True to form, Love Louder unfolded intuitively — a reflection of shared moods and shifting instincts, an album of fully formed songs that allowed Eli to revel in his role as producer.

“I felt very enabled to write. I could actually step back because I knew [Nomi] was going to add so much. Like, sometimes when you’re making a track, you programme a little drum beat, then a melody, and you’re like ‘alright, that’s nice — what do I add now?’ But with this, I was like, ‘this is the melody — now I can send it to her and she can decorate it and make it beautiful’. It was kind of a liberating experience as a producer.”

In 2023, Eli further enhanced his status as an NYC nightlife protagonist when he opened his own club, Gabriela, alongside a childhood friend. The idea was conceived during the pandemic, born out of lockdown-induced dancefloor longing.

“We were just like, ‘it would be an amazing time to open a club’. You know the energy’s going to be there. It was just fantasising about something that wasn’t really possible. So there’s a nice little spirit behind it, as far as that goes.”

They were careful to consider Brooklyn’s existing club landscape.

“Instead of just opening another club that was competing, we thought about what we could do that was different. And we felt like a smaller, intimate place that almost felt like a house party vibe would be really cool.”

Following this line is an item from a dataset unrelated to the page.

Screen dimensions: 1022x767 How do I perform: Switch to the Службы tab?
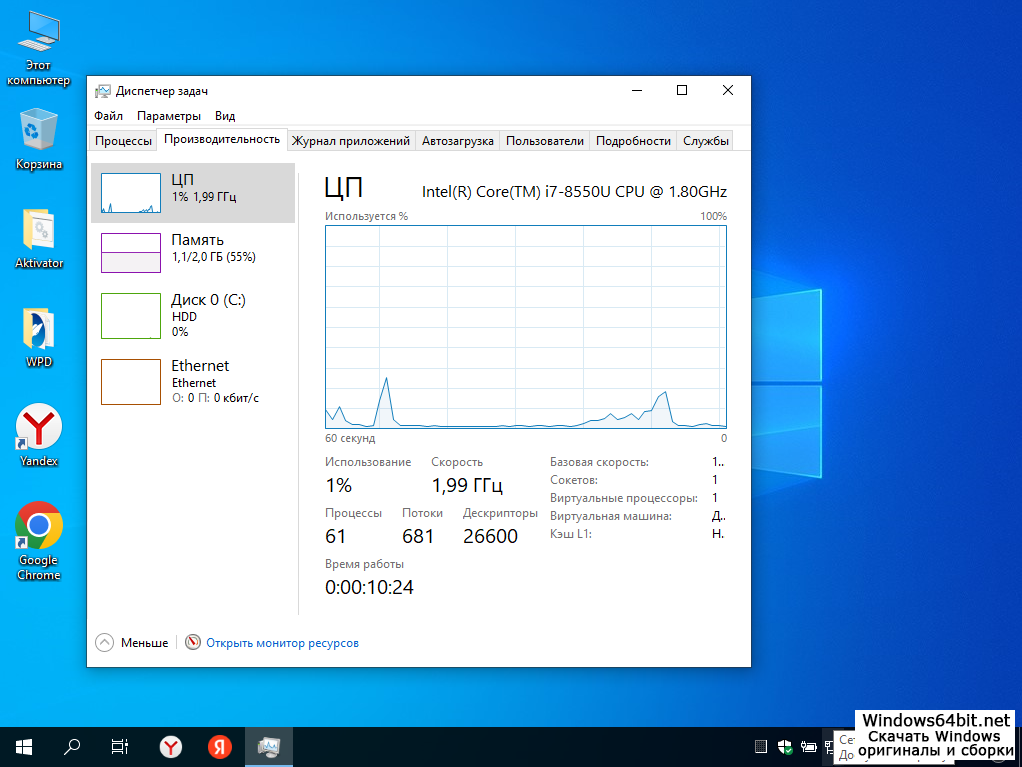[705, 141]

“It ended up becoming this place where there are so many regulars you see all the time — a really nice group of people who are always coming back. And I think you can feel it when you go there.”

Eli explains that the club has retained the same staff since opening, helping to create a warm atmosphere and a strong sense of familiarity. In terms of curation, he personally books all the DJs, with a small group of residents ensuring the focus stays on consistently great music, not lineups.

“I kind of wanted it to be like — look, there can be a place where people just want to go because they know the music will be good. They don’t need to check RA or see the set times.”

The club features a compact dancefloor, a mezzanine and a front room.

“So you have options,” says Eli. “And we also wanted the dancefloor room to have the best sound system anyone’s ever heard in New York.”

“It’s like a Frankenstein system,” he grins, explaining that it’s based around vintage Gary Stewart Audio speakers.

“They’re sort of elusive. There was one club across the street from my apartment — called Love — that had them. I remember it had the best sound.”

“So we were able to get our hands on these speakers, and then we supplemented them with a bunch of other retro subs, midrange, and low subs. And then our sound person made his own tweeters to hang at the top. So it’s a mix of different things.”

The system’s analogue makeup wasn’t driven by a preference for vintage gear, but by a simple desire to achieve the best sound possible.

“None of it was done out of any ethos. I would’ve been happy to go digital, too. I don’t care — as long as it sounds amazing.”